The Lancet: Chronic Disease Preventable

The current issue of the British medical journal The Lancet has a series of articles on "the neglected epidemic" of chronic disease. One of the central premises of Dr. Fuhrman's work is that many of the most prevelant deadly diseases are preventable with healthy lifestyle choices like stopping smoking, exercising, and eating the healthiest foods. A Lancet article called "Preventing chronic diseases: how many lives can we save?" (by Kathleen Strong, Colin Mathers, Stephen Leeder, and Robert Beaglehole) addresses the entrenched resistance to this approach.

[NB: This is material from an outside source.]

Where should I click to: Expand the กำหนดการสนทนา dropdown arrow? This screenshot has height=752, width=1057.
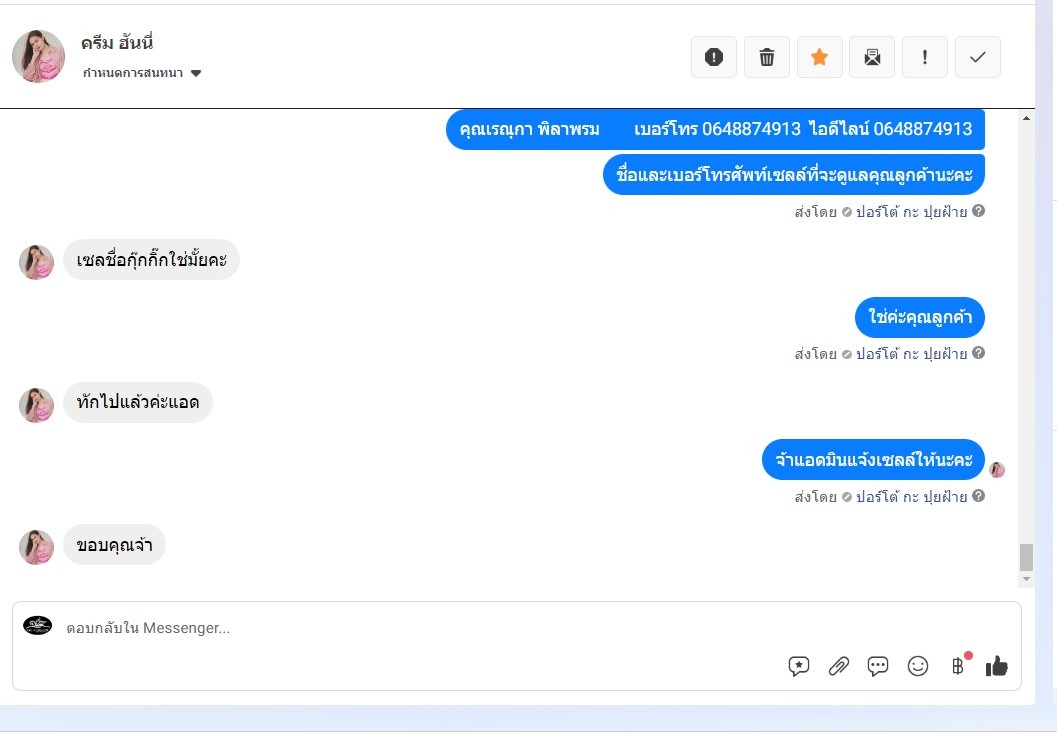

Another more insidious myth about the chronic disease burden is that we can do nothing to prevent these conditions because they are caused by unhealthy behaviours that people choose to have. The reality could hardly be more different. Human behaviour is shaped by many factors, including environment and economic pressures, which with increasingly urbanised populations in low-income and middle-income countries may result in poor diet choices and limited physical activity. Fortunately, many of these diseases are amenable to successful intervention.

The experience of high-income countries clearly shows what can be achieved with sustained interventions. Death rates from heart disease have fallen by up to 70% in the past three decades in Australia, Canada, Japan, the UK, and the USA. Between 1970 and 2000, 14 million deaths due to cardiovascular disease were averted in the USA alone. During the same period, the numbers of deaths averted in Japan and the UK were 8 million and 3 million, respectively. These data correspond to a reduction in chronic disease death rates of 1-3% per year over a 30-year period. Estimates of the joint effects of the leading chronic disease risk factors (tobacco use, raised blood pressure, and poor diet) indicate that more than 30% of the burden of chronic diseases and more than 50% of deaths from chronic disease are attributable to a relatively small number of modifiable risks.